Stated exercise
Swap "GUI agent" for "web agent" everywhere in the material and write out all of its lines again with nothing else changed. Leave the pictures out.

>> START Records for the exercise

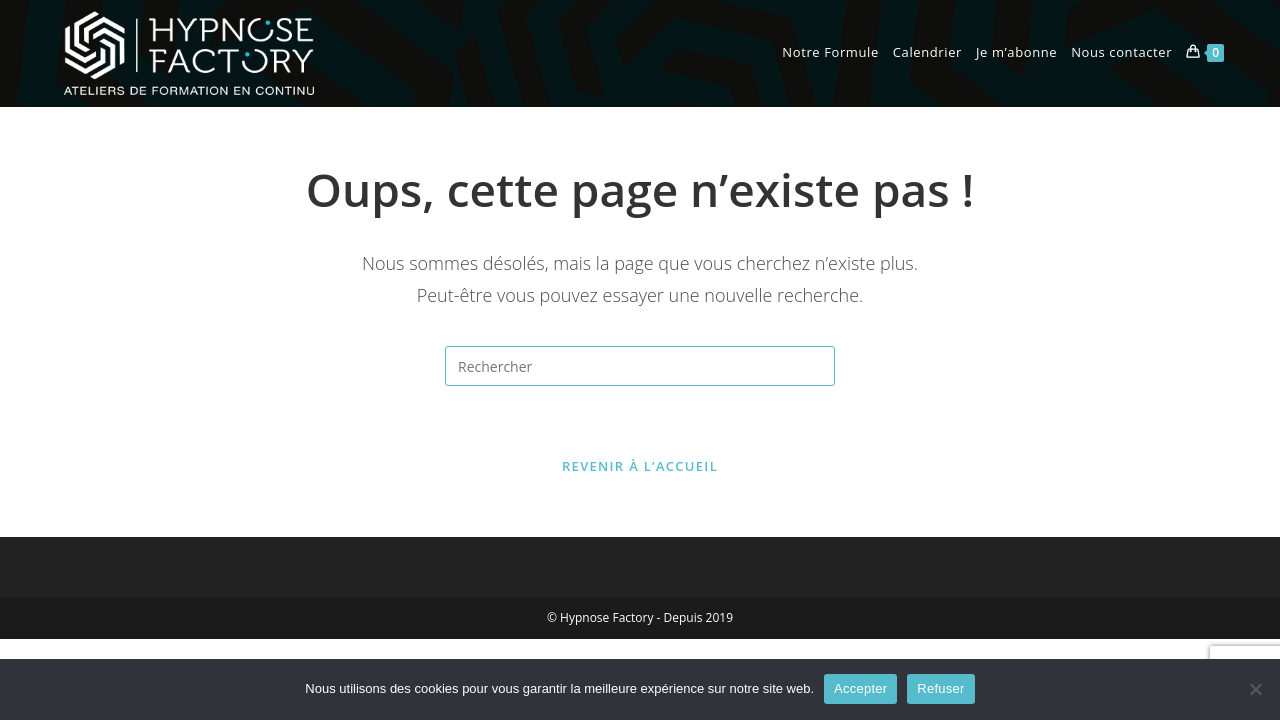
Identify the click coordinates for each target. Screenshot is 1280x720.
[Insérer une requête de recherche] (640, 366)
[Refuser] (1255, 689)
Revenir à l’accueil (640, 466)
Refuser (940, 688)
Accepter (860, 688)
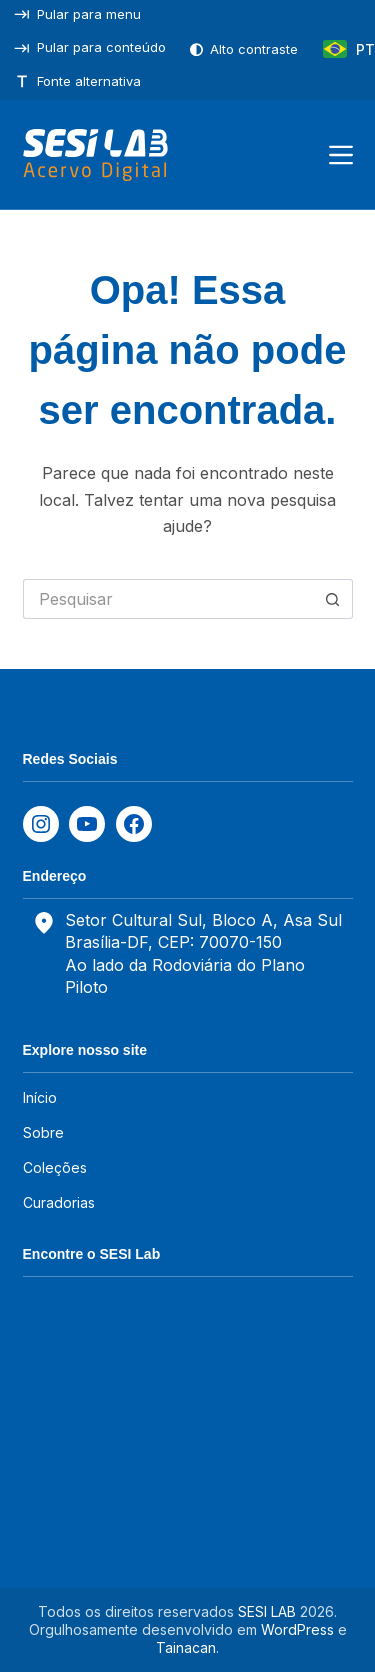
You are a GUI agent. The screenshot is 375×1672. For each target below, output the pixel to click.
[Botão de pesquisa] (333, 599)
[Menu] (341, 155)
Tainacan (186, 1647)
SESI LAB (267, 1611)
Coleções (55, 1167)
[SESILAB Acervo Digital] (95, 155)
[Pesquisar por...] (168, 599)
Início (40, 1097)
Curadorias (59, 1202)
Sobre (43, 1132)
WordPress (297, 1629)
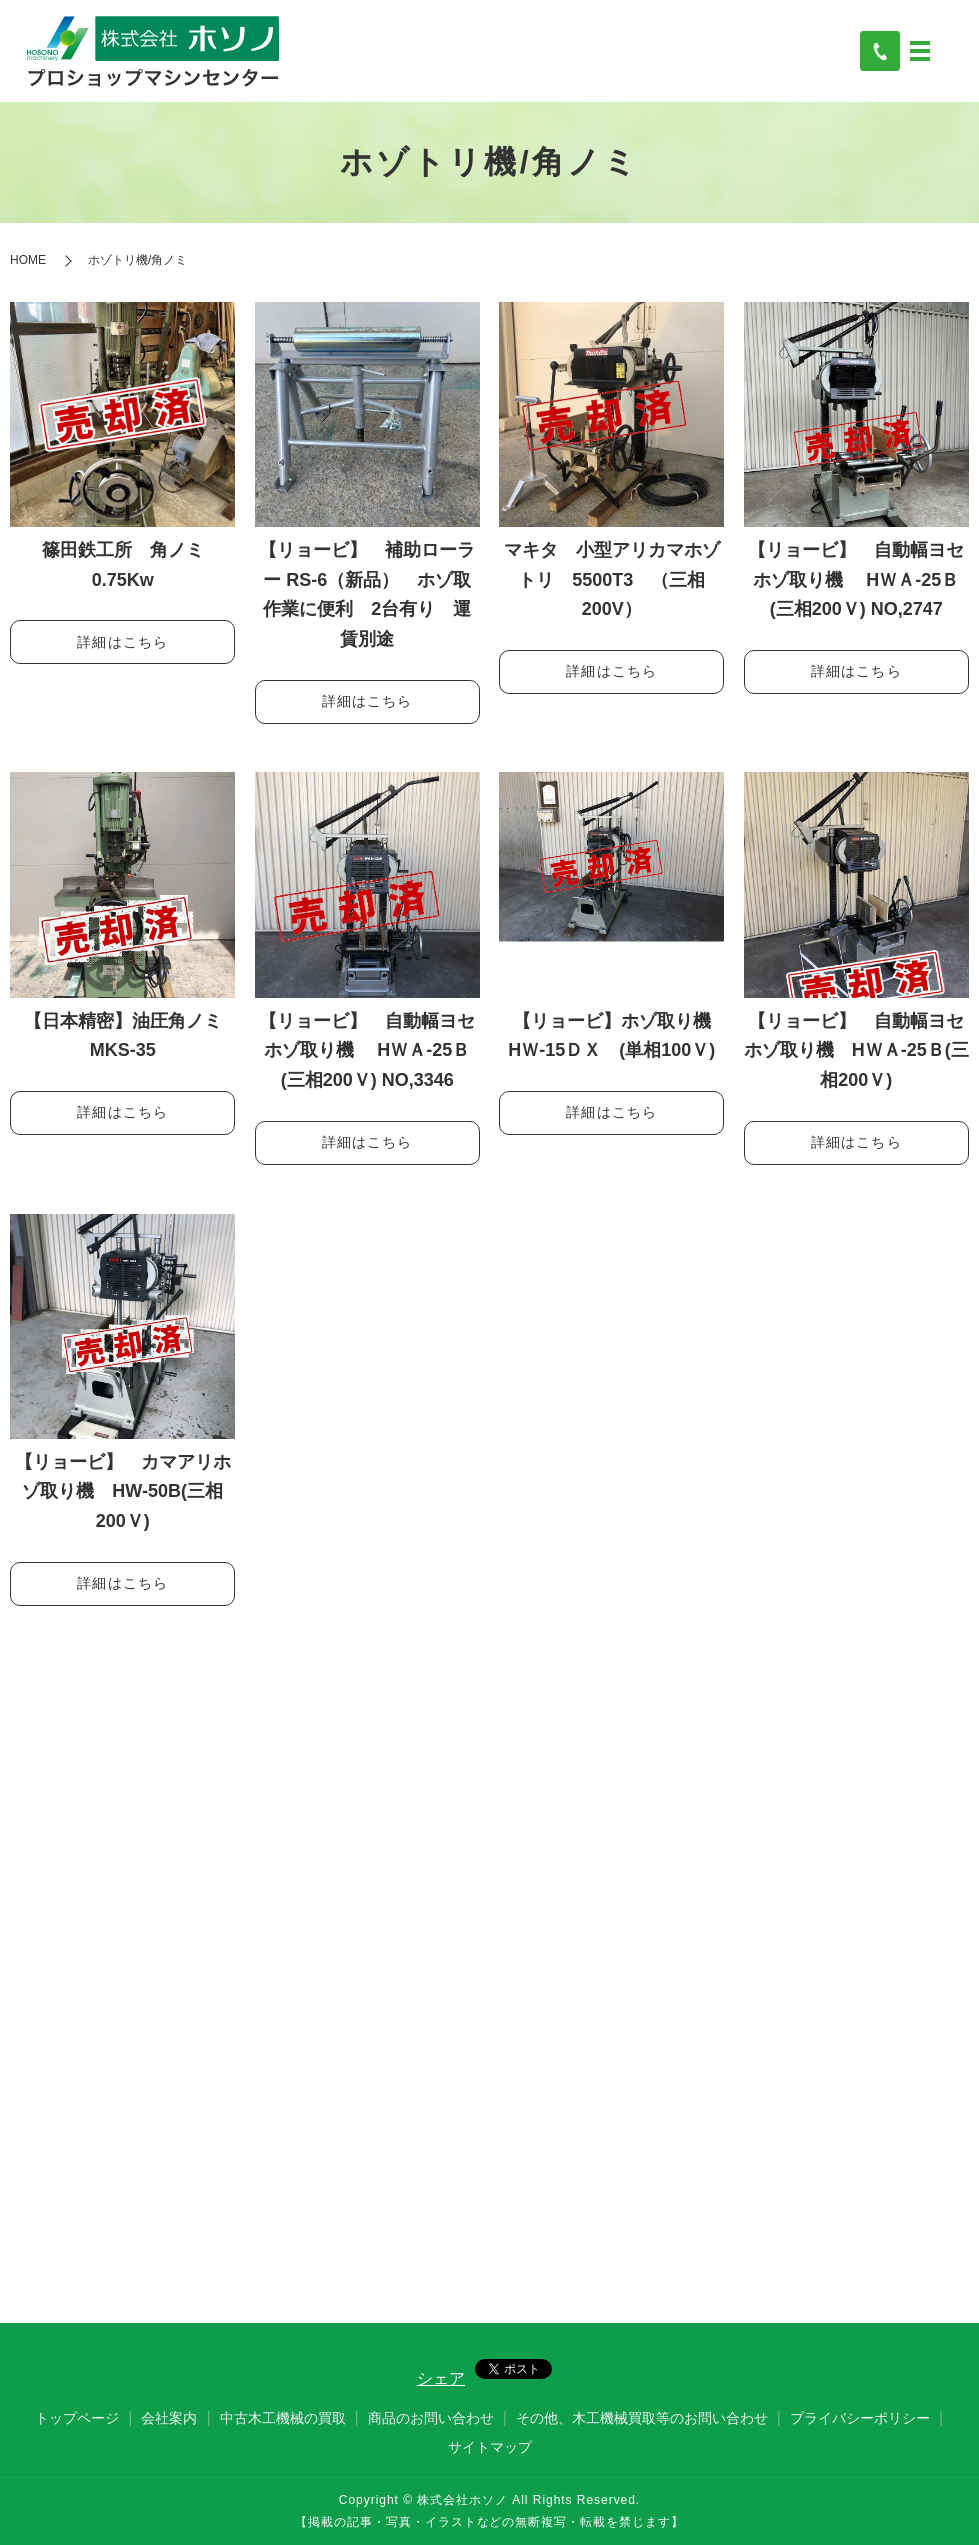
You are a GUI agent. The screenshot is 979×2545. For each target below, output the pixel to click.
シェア (441, 2378)
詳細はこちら (122, 642)
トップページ (77, 2418)
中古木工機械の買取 (283, 2418)
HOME (28, 260)
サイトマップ (490, 2447)
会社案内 (169, 2418)
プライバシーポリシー (860, 2418)
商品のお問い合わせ (431, 2418)
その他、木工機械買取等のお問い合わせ (642, 2418)
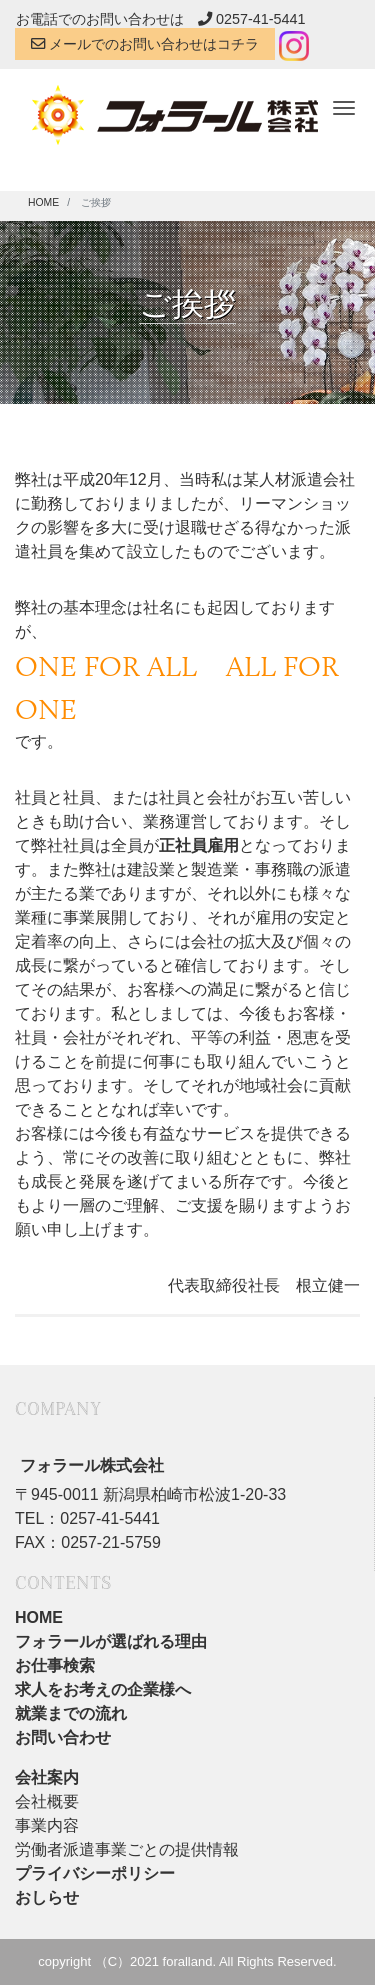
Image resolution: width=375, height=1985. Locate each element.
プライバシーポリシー (95, 1873)
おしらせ (47, 1897)
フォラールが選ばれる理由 (111, 1641)
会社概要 (47, 1801)
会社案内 (47, 1777)
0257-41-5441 (252, 19)
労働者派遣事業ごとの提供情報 (127, 1849)
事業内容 (47, 1825)
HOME (39, 1617)
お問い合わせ (63, 1737)
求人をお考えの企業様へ (103, 1689)
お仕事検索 (55, 1665)
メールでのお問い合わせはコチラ (145, 44)
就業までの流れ (71, 1713)
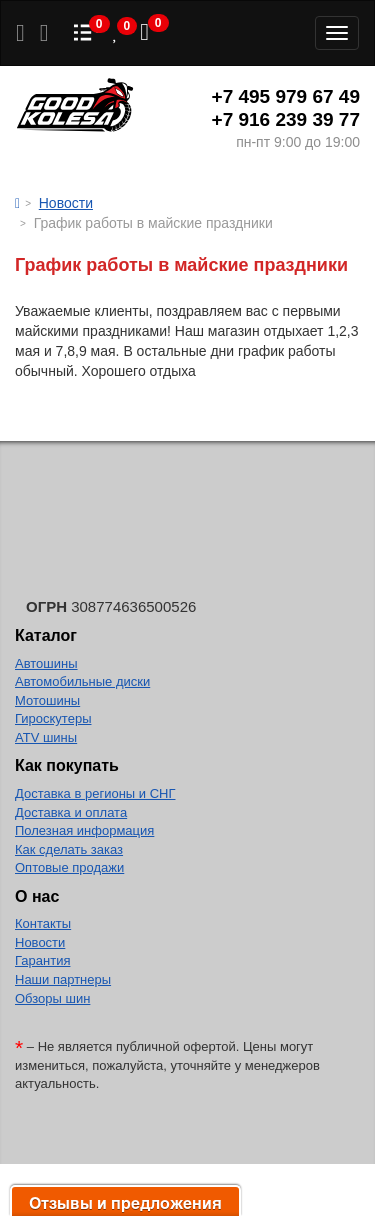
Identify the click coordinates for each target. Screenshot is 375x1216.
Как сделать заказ (69, 849)
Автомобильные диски (82, 681)
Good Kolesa (75, 107)
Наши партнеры (63, 979)
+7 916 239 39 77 (286, 119)
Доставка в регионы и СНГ (95, 793)
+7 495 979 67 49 (286, 96)
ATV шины (46, 737)
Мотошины (47, 700)
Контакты (43, 923)
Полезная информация (84, 830)
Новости (40, 942)
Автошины (46, 663)
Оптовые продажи (69, 867)
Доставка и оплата (71, 812)
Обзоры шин (52, 998)
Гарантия (42, 960)
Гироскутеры (53, 718)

>> END Records for the exercise

Solution to the exercise
Identify the click coordinates for each target. Screenshot is 1280x720.
[Insérer une requête de recherche] (640, 366)
[Refuser] (1255, 689)
Revenir à l’accueil (640, 466)
Refuser (940, 688)
Accepter (860, 688)
You are a web agent. The screenshot is 375×1672. For each target below, output the pixel to click.
[Botão de pesquisa] (333, 599)
[Menu] (341, 155)
Tainacan (186, 1647)
SESI LAB (267, 1611)
Coleções (55, 1167)
[SESILAB Acervo Digital] (95, 155)
[Pesquisar por...] (168, 599)
Início (40, 1097)
Curadorias (59, 1202)
Sobre (43, 1132)
WordPress (297, 1629)
You are a web agent. The screenshot is 979×2545. For each target below, output the pixel to click.
シェア (441, 2378)
詳細はこちら (122, 642)
トップページ (77, 2418)
中古木工機械の買取 (283, 2418)
HOME (28, 260)
サイトマップ (490, 2447)
会社案内 (169, 2418)
プライバシーポリシー (860, 2418)
商品のお問い合わせ (431, 2418)
その他、木工機械買取等のお問い合わせ (642, 2418)
Image resolution: width=375, height=1985. Locate each element.
プライバシーポリシー (95, 1873)
おしらせ (47, 1897)
フォラールが選ばれる理由 (111, 1641)
会社概要 (47, 1801)
会社案内 (47, 1777)
0257-41-5441 (252, 19)
労働者派遣事業ごとの提供情報 (127, 1849)
事業内容 (47, 1825)
HOME (39, 1617)
お問い合わせ (63, 1737)
求人をお考えの企業様へ (103, 1689)
お仕事検索 (55, 1665)
メールでのお問い合わせはコチラ (145, 44)
就業までの流れ (71, 1713)
Identify the click coordinates for each target. Screenshot is 375x1216.
Как сделать заказ (69, 849)
Автомобильные диски (82, 681)
Good Kolesa (75, 107)
Наши партнеры (63, 979)
+7 916 239 39 77 (286, 119)
Доставка в регионы и СНГ (95, 793)
+7 495 979 67 49 (286, 96)
ATV шины (46, 737)
Мотошины (47, 700)
Контакты (43, 923)
Полезная информация (84, 830)
Новости (40, 942)
Автошины (46, 663)
Оптовые продажи (69, 867)
Доставка и оплата (71, 812)
Обзоры шин (52, 998)
Гарантия (42, 960)
Гироскутеры (53, 718)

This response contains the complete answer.